My main thoughts after reading three sources about the growing dominance of realism in the 18th century are that these sources can be used to deconstruct the idea of the realism mode being the most expert at describing the “real.” McKeon points out squabbling of the time about what form was the most realistic, and that the novel form that developed out of these squabbles wasn’t just one easily classifiable type, but a series of competing forms that influenced each other in their race to become more realistic. The competition he outlines—Fielding criticizing someone who was criticizing someone else—is to me a sign that no one form by itself is ever going to be perfect at expressing the “real,” not to mention a sign that there’s no universal understanding of exactly the “real” is.
Ross and Carnell stir similar thoughts because both of their works expose possible motivations behind the rise of the realism mode—motivations that were other than simply wanting to express what is most real; much traditional scholarship and definitions of realism, Ross argues, suspiciously fall along lines that remove women from the equation, and Carnell argues similarly that “those writers handed down to us as serious, ‘realistic’ novelists have frequently been either Whig or anti-Jacobite Tory” (9-10).

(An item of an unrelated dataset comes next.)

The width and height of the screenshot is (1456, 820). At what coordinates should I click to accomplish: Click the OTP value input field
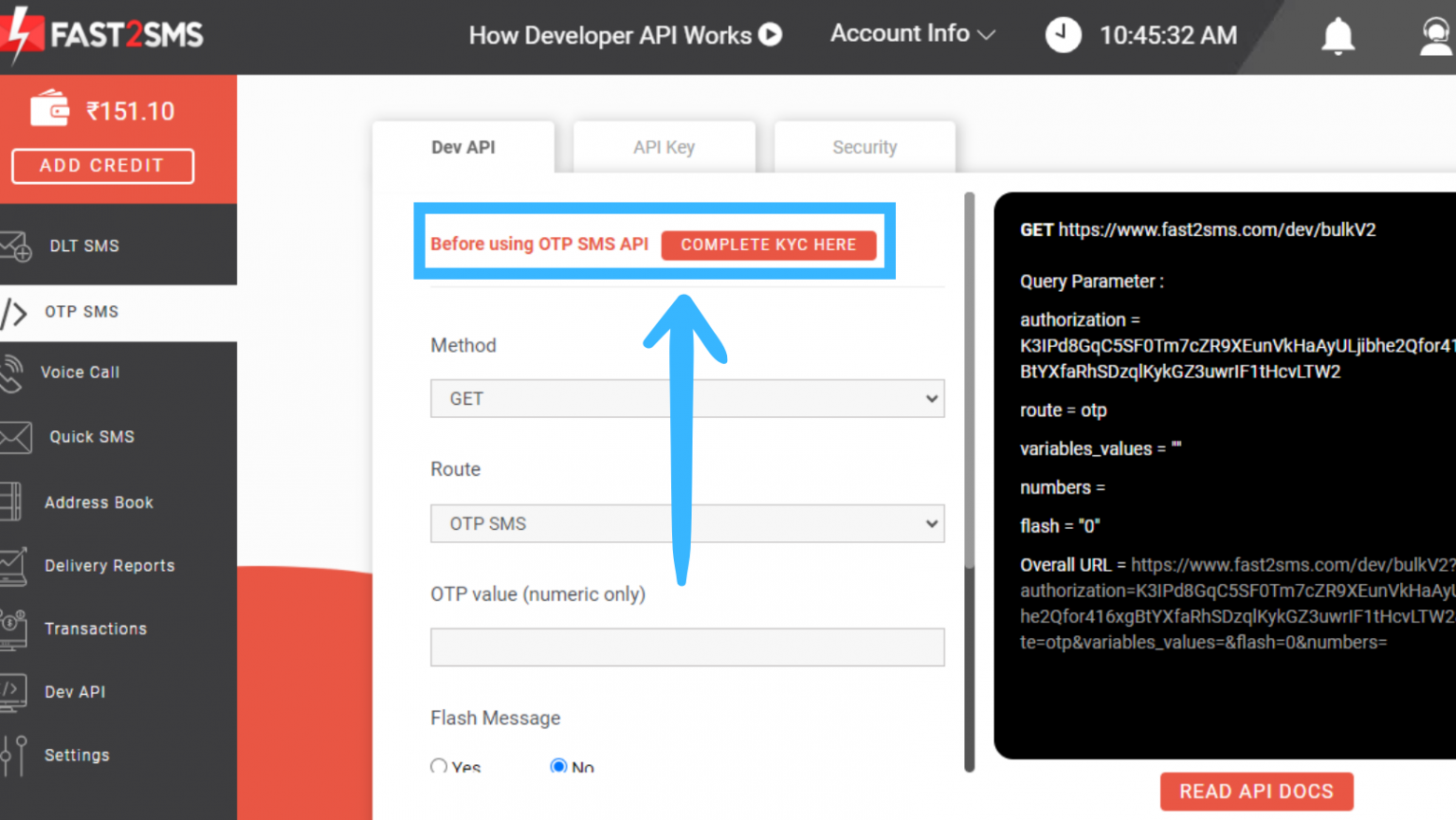click(686, 647)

Of course, my task now is to take these ideas and connect them somehow to one of the novels we have read for class, and I am hoping that Jane Austen’s Northanger Abbey might help me do that, since its content deals at least somewhat with the way that romance novels of the day influence the heroine.
Other ways I could see narrowing this topic would be to compare Richardson’s Clarissa with an 18th century romance we did not read for class (but one that is similar to the style of Eliza Haywood’s Fantomina or Mary Davys’ Coquet) and examine the romance for the ways that it achieves a kind of poetic truth even if it does not achieve the kind of literally real experience that Clarissa conveys. Or, I could examine the romance for elements of the real that both Ross and Bowers argue they contain, while also examining Clarissa for elements of romance that Ross argues some of the realist novels—despite their authors criticizing the romance—also contain.

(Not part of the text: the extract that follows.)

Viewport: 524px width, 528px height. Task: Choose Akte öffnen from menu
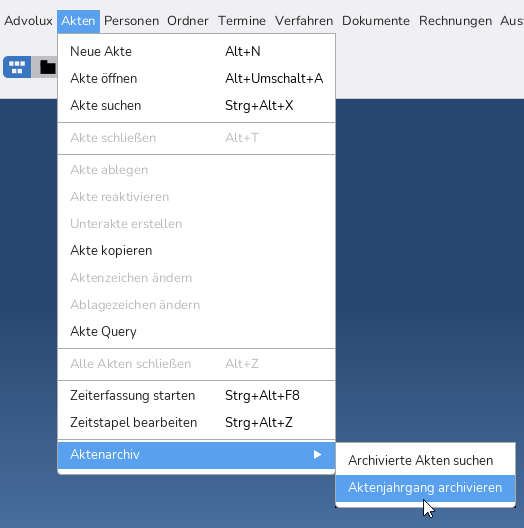(196, 78)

I question myself, however, even as I write these things, because this exploration is starting to sound somewhat like a witch hunt—I’m not sure what’s at stake that’s really valuable, in other words. Perhaps I have somewhat of a chip on my shoulder for the ways in which fiction workshops—in my experience—have more often tended to emphasize the telling of literal truth over the telling of poetic truth, and maybe there is a part of me that wants to reclaim the value of poetic truth? I think of an essay by Tim O’Brien called “Telling Tales,” in which he writes that while the questions of verisimilitude we frequently bring to stories and novel excerpts in fiction workshops are important, the problem he often sees with fiction in progress is not that it’s unrealistic, but that it’s boring. His essay makes me think, simply, that those of us who write in the realist tradition (myself included), can get too hung up on trying to present something that feels realistic instead of something that feels moving, important, poetically resonant somehow. Why do so many of us so highly value a work feeling realistic and believable over a work achieving these other—I would argue equally valuable—aspects?